_PROVIDED INFORMATION:_
··········
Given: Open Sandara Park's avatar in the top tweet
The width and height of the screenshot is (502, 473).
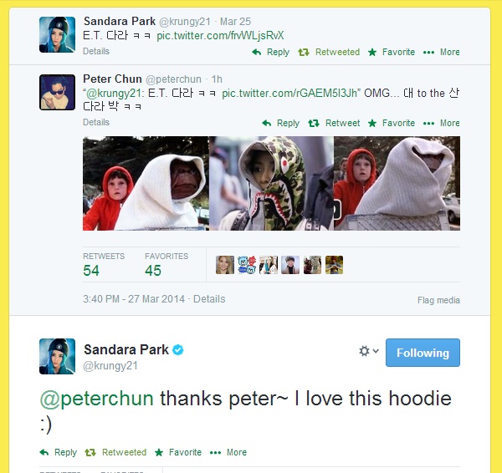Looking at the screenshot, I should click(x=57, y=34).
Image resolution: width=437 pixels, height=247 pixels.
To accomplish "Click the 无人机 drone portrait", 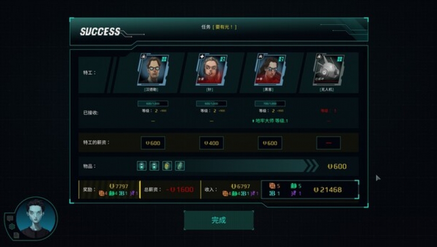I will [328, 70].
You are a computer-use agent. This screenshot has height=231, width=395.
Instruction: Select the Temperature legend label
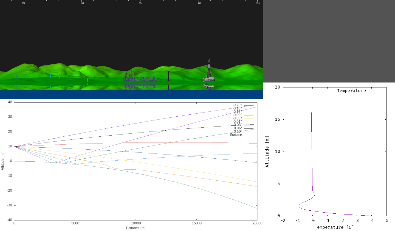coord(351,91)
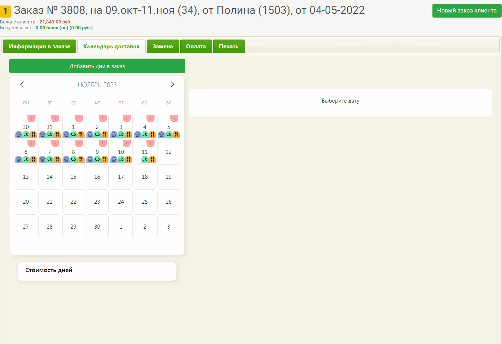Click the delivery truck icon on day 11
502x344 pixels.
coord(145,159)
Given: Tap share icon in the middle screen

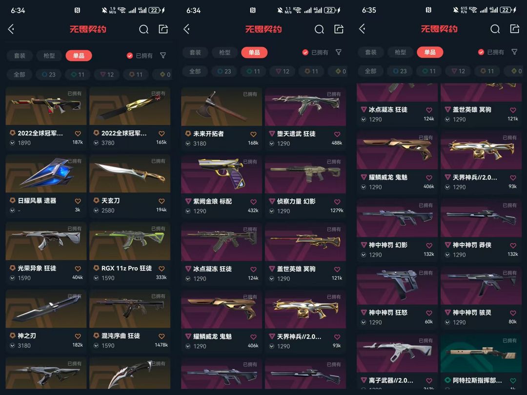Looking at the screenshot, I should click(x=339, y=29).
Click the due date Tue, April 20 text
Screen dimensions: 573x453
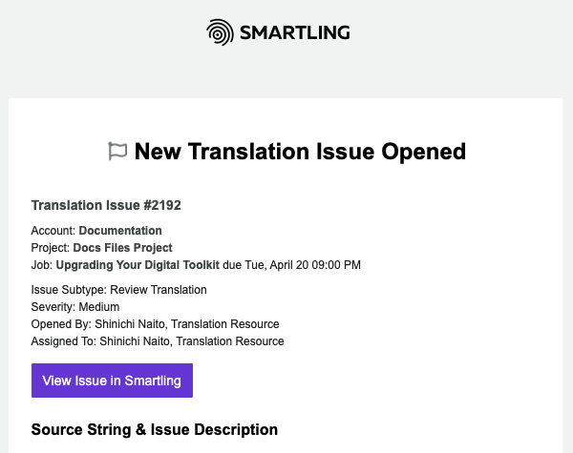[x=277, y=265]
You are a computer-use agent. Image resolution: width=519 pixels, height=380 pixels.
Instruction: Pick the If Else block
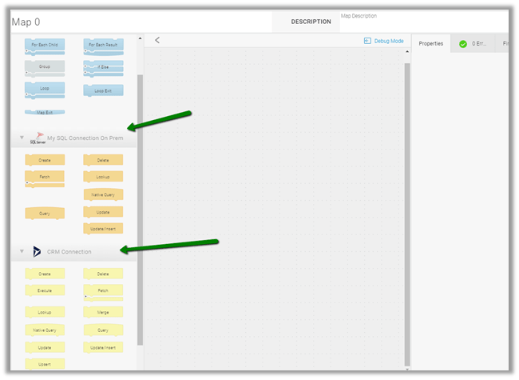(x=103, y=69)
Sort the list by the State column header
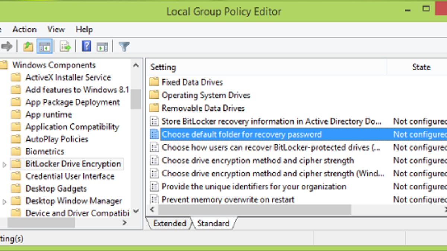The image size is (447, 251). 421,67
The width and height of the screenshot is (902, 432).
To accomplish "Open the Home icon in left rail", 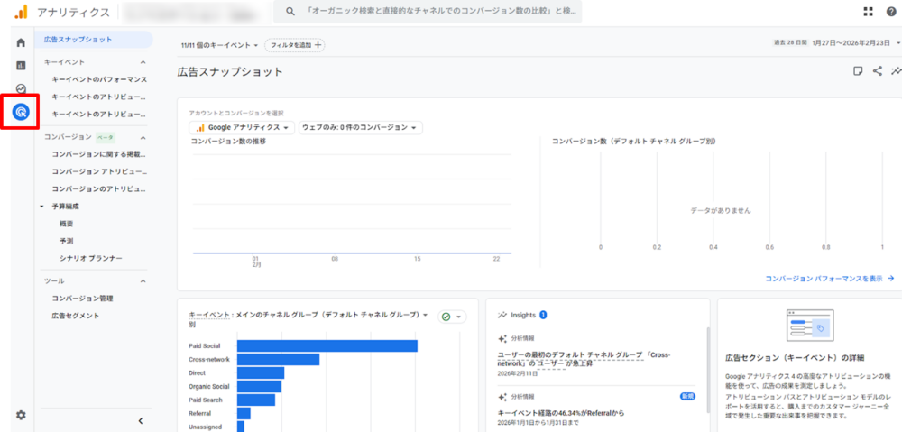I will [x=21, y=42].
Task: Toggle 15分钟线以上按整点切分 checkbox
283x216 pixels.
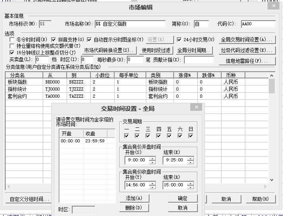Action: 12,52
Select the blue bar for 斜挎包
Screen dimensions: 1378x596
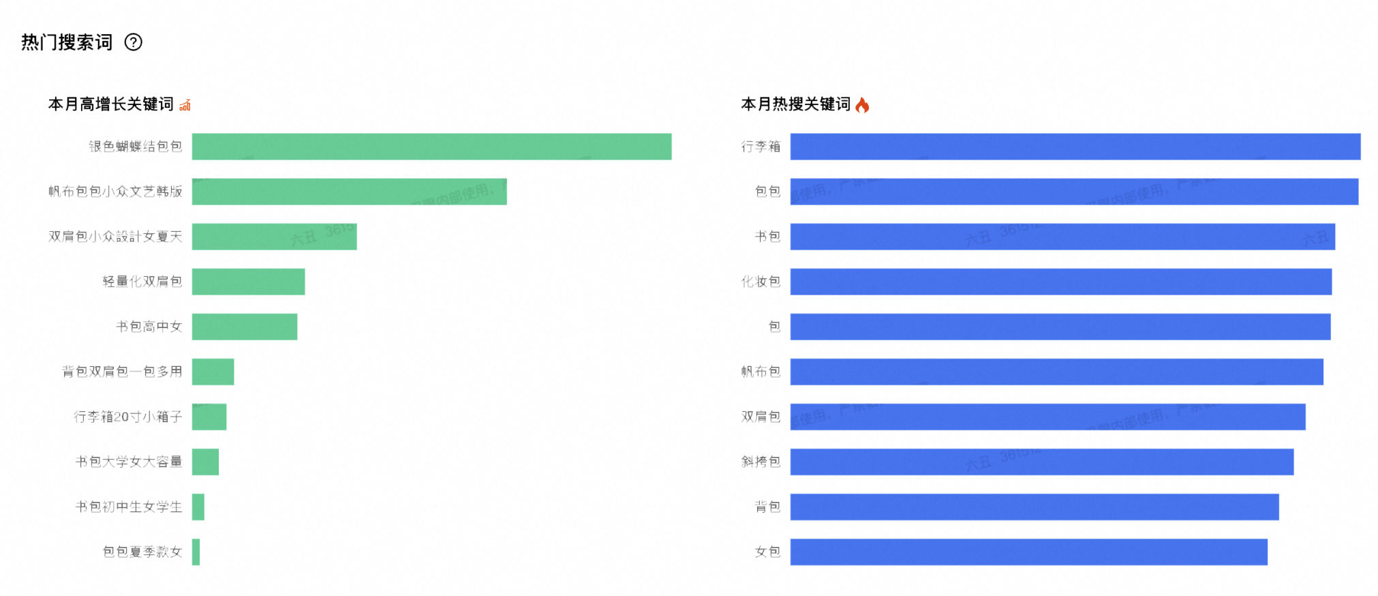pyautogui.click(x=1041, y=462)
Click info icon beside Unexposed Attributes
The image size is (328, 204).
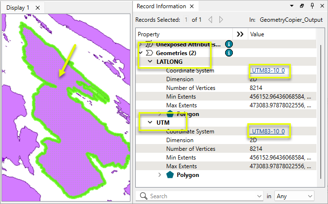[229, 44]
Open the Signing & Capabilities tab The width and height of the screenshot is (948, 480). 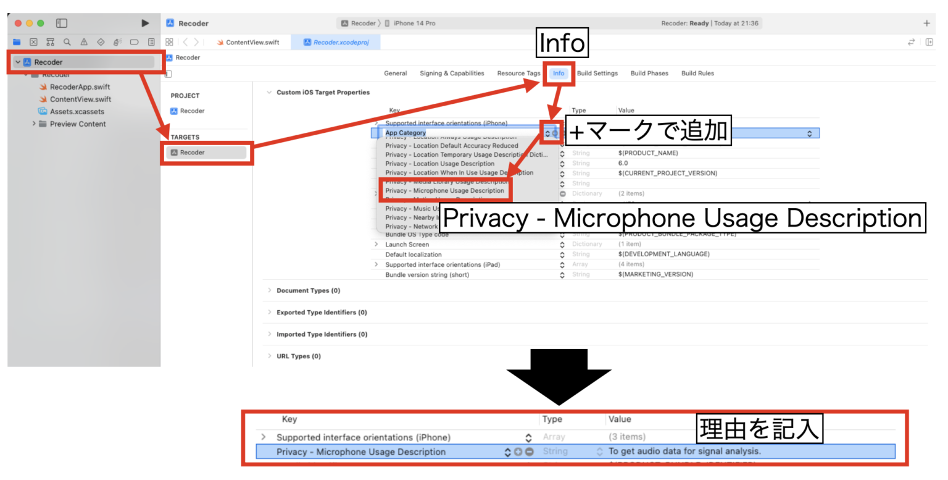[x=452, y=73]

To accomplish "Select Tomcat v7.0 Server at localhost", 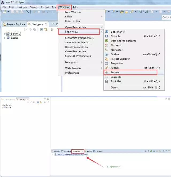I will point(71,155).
··········
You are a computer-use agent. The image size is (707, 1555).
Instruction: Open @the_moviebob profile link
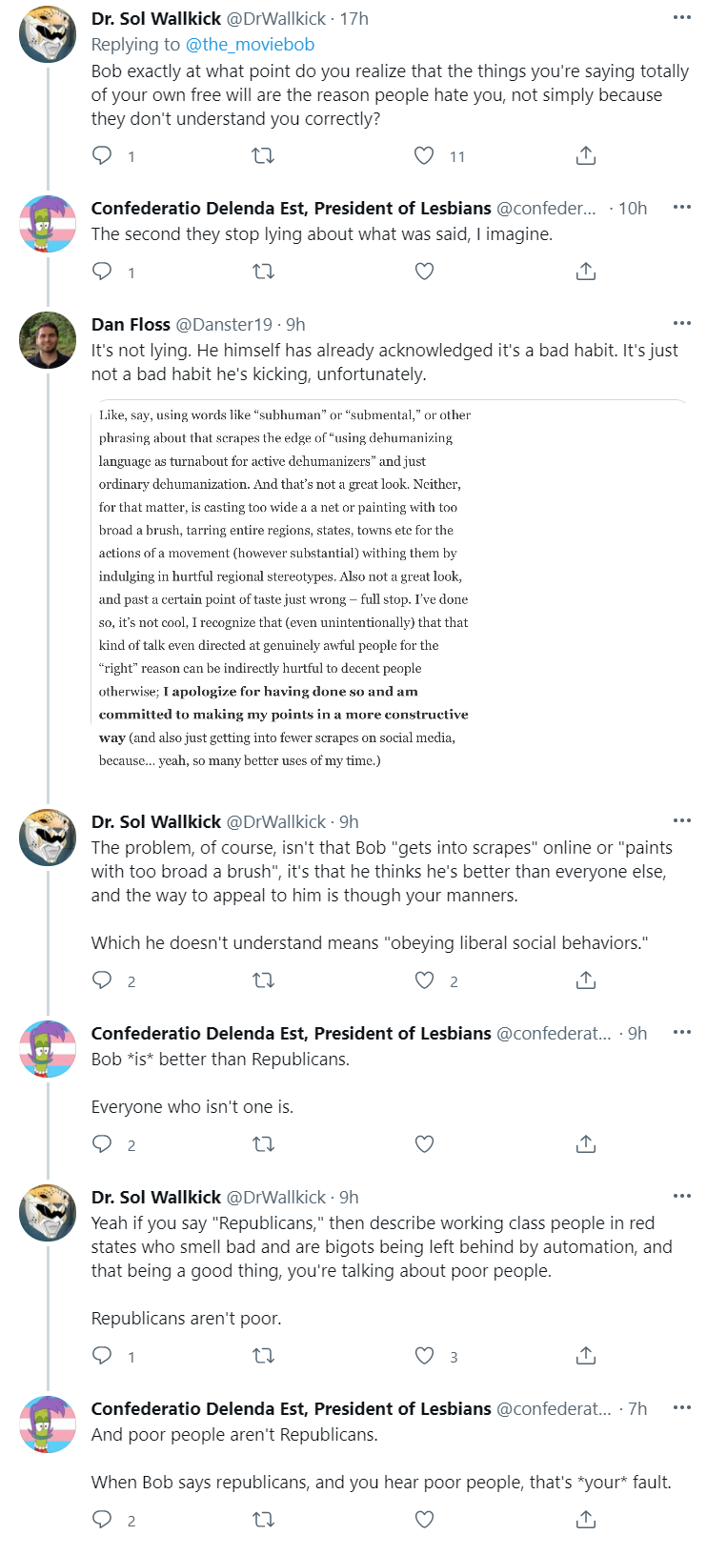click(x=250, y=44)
··········
_HOW TO COMPLETE THIS TASK:_
Work out the count of lines in the data above containing the string "agent". Give it alone.

_TASK SOLUTION:_
3